■ PROBLEM TO SOLVE: Go through the entries below and print, exactly, the lines starting at the one with "This screenshot has height=924, width=1294." and ending at the one with "563x469 pixels.", keeping both ends and no others.

Collected data
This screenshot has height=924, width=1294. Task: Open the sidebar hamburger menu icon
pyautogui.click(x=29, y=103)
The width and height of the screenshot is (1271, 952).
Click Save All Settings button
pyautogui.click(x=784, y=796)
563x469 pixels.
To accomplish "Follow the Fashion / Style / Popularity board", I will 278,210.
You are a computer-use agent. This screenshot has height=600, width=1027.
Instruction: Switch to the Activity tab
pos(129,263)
--
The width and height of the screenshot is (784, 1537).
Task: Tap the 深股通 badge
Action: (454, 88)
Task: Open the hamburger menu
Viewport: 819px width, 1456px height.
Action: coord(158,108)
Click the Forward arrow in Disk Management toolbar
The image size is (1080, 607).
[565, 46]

■ SOLUTION:
This screenshot has height=924, width=1294. Task: Open the sidebar hamburger menu icon
pyautogui.click(x=29, y=103)
The width and height of the screenshot is (1271, 952).
Click Save All Settings button
pyautogui.click(x=784, y=796)
563x469 pixels.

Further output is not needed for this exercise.